Runs offline with a `FunctionClient` and a deterministic metric.
Run it:
uv run examples/optimize-program.py
"""
from __future__ import annotations
import asyncio
import json
from kaos_llm_client.providers.function import FunctionClient
from kaos_llm_client.types import ContentPart, ProviderResponse
from kaos_llm_core import BootstrapOptimizer, Call, Example, InputField, OutputField, Signature
class Classify(Signature):
"""Classify a legal document's practice area."""
text: str = InputField(description="document text")
area: str = OutputField(description="practice area: lease, nda, or employment")
def fake_model(messages: list[dict], profile) -> ProviderResponse:
blob = " ".join(str(m.get("content", "")) for m in messages).lower()
if "rent" in blob or "lease" in blob:
area = "lease"
elif "confidential" in blob:
area = "nda"
else:
area = "employment"
return ProviderResponse(
provider="function", model="function-test", raw={},
parts=[ContentPart(type="text", text=json.dumps({"area": area}))],
)
def accuracy(prediction, expected: dict) -> float:
return 1.0 if getattr(prediction, "area", None) == expected.get("area") else 0.0
async def main():
call = Call(Classify, model="function-test", client=FunctionClient(function=fake_model))
train = [
Example(inputs={"text": "The lease term is five years."}, outputs={"area": "lease"}),
Example(inputs={"text": "Confidential information must be protected."}, outputs={"area": "nda"}),
]
val = [Example(inputs={"text": "Rent is due monthly."}, outputs={"area": "lease"})]
result = await BootstrapOptimizer(accuracy).optimize(call, train, val)
print(f" validation metric before: {result.metric_before:.0%}")
print(f" validation metric after: {result.metric_after:.0%}")
print(f" examples bootstrapped: {result.examples_added}")
print(f" change accepted: {result.accepted} ({result.stop_reason})")
return result
if __name__ == "__main__":
result = asyncio.run(main())
# The optimizer ran, measured the metric, and made an evidence-based decision.
assert isinstance(result.metric_before, float)
assert isinstance(result.metric_after, float)
# Here the baseline is already perfect, so a no-improvement change is NOT kept —
# the optimizer is metric-gated, not blind.
assert result.metric_after >= result.metric_before

What to notice

  • It’s metric-gated, not blind.
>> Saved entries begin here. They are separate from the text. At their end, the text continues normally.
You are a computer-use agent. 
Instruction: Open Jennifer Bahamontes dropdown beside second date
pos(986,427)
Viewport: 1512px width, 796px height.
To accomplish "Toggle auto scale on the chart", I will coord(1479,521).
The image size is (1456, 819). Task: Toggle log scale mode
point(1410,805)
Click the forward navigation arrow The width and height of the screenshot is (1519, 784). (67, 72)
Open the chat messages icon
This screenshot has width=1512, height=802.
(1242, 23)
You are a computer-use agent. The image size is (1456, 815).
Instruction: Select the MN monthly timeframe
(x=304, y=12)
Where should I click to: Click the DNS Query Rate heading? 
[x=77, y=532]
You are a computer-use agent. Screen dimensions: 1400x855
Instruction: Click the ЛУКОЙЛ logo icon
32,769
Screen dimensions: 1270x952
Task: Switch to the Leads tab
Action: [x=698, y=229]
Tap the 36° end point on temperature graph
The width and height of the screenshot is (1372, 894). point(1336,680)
Here the baseline is already perfect, so the optimizer rejects the change rather than adding examples that don’t help. That’s the whole point — optimization is accountable to evidence (the same stance as why plain BM25 and optimizers & budget).
  • You bring a metric and data. A metric(prediction, expected) -> float, a train_set, and a val_set of Examples. The optimizer does the rest.
  • Other optimizers in the family: InstructionOptimizer (tunes the instruction), MiproLite/MiproV2, CoOptimizer. All share a Budget so optimization itself stays bounded.